Yapay zeka bütün büyük teknoloji şirketlerinin ağzını sulandıran bir alan. Henüz bu işten hatırı sayılır bir meblağ kazanamadılar ama pek çok şirket artık piyasaya sürdüğü araçlarda bu teknolojiye yer veriyor. Tabii yapay zekayı geliştirebilmek o kadar basit değil. Bir kere verileri çıkarmak, depolamak ve sonrasında büyük dil modelini besleyebilmek için elektrik enerjisi gerekiyor. Bunu mevcut kaynaklarla sürdürebilmek mümkün değil, bu şekilde kısa sürede enerji sorunu çekmeye başlarız. Mesela GPT-3 gibi dil modellerinin eğitiminde 1300 megawatt saat elektrik harcanıyor. Bu da yaklaşık 130 hanenin yıllık elektrik tüketimine tekabül ediyor. GPT-4 gibi daha gelişmiş modellerin elektrik ihtiyacı haliyle daha fazla.
İşte bu yüzden şirketler nükleer enerjiye yönelmiş durumda. Bunlardan biri Meta. Ancak Financial Times’ın haberine göre Meta’nın ABD’de nükleer enerjiyle çalışan yapay zeka veri merkezi kurma planları proje için ayrılan arazide nadir bir arı türünün keşfedilmesi nedeniyle kısmen engellendi. Oysa Meta’nın sahibi Mark Zuckerberg yapay zekasına zararlı gaz salımı olmadan elektrik sağlayacak nükleer enerji santrali operatörüyle anlaşma yapmayı planlıyordu.
Ancak potansiyel anlaşma hem çevre hem de düzenleyici kurumlar bakımından birçok zorlukla karşı karşıya.

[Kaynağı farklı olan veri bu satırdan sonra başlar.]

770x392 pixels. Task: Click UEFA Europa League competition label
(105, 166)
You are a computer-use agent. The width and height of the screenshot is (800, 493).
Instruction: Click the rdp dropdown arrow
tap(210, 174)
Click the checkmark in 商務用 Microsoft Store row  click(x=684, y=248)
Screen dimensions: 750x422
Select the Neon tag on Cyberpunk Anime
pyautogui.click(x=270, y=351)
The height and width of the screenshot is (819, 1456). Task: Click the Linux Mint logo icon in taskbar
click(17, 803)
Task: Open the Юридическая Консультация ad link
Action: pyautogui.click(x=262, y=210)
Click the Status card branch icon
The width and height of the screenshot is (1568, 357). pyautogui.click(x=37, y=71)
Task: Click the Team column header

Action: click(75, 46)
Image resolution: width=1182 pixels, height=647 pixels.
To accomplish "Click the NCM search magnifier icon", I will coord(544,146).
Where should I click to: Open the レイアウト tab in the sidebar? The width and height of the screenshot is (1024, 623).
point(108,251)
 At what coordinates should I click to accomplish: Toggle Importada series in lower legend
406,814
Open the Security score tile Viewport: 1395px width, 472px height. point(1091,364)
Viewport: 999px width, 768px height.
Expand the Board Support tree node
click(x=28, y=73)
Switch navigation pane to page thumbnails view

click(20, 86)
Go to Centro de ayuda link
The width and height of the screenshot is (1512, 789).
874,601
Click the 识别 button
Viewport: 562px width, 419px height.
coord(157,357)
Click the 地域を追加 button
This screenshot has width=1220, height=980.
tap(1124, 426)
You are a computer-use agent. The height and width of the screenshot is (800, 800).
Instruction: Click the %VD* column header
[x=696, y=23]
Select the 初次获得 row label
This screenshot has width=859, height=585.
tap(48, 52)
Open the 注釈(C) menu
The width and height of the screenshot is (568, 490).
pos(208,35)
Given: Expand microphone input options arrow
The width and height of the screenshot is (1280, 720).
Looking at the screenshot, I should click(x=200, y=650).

Bilgi sahibi kaynaklara göre Zuckerberg geçen hafta Meta’nın tüm çalışanlarının katıldığı bir toplantıda veri merkezinin inşa edileceği arazinin çevresinde nadir bir arı türü keşfedildiği için projenin karmaşık bir hal aldığını açıkladı. ABD genelinde pek çok arı türü şu anda ya risk altında ya da nesli tehlike altında olarak kabul ediliyor. Meta’nın projesindeki gerilemeden hangi türün sorumlu olduğu bilinmiyor.
Yine de Meta vazgeçmiş değil, karbonsuz enerji için başka anlaşmaların peşinde koşmaya devam edecek. En azından konuyla ilgili bilgi sahibi kaynaklara göre durum bu. Çünkü Meta konu hakkında yorum yapmıyor.
Şirketlerin nükleer santral yarışı
Biraz önce de dediğimiz gibi büyük teknoloji şirketleri kendi veri merkezlerinin enerjisini sağlayabilmek için nükleer enerjiye yönelmiş durumda. Ancak bu santrallerin maliyetleri hiç de düşük sayılmaz. Ayrıca inşa edilmeleri zaman alıyor. Ayrıca çevrecilerin en çok dert ettiği mesele, nükleer enerji sonrası ortaya çıkan zehirli radyoaktif atıkların birikme riski. Bunların nasıl depolanacağına dair net bir planın olmaması hem çevrenin hem de insanların zarar vereceği endişesini doğuruyor.
Microsoft eylül ayında Pensilvanya’daki Three Mile Island’da bulunan ve uzun zamandır çalışmayan nükleer santrali yeniden canlandıracağını açıkladı. Amazon da mart ayında yine Pensilvanya’da bulunan Susquehanna Steam Electric nükleer santralinin yanına bir veri merkezi kurmak için 650 milyon dolar harcadı. Google ise geçen ay ABD’li start-up Kairos Power’den altı ila yedi küçük modüler nükleer reaktör istediğini açıkladı.
Financial Times’a konuşan kaynaklar Zuckerberg’in planı takır takır işleseydi Meta’nın nükleer enerjiyle çalışan yapay zekaya sahip ilk büyük teknoloji şirketi olurdu diyor. Ayrıca veri merkezlerine güç sağlayan en büyük nükleer santrale sahip olacaktı. Bu hayalin gerçek olmaması ve ABD’nin şirketlere nükleer enerji seçeneği sunamayacak durumda olması Zuckerberg’i hayal kırıklığına uğratmış.
ABD Nükleer Düzenleme Komisyonu 28 eyalette 55 nükleer enerji santralinde 91 ticari reaktörün faaliyette olduğunu ve bunların toplamda ülke enerjisinin yaklaşık beşte birini tedarik ettiğini söylüyor.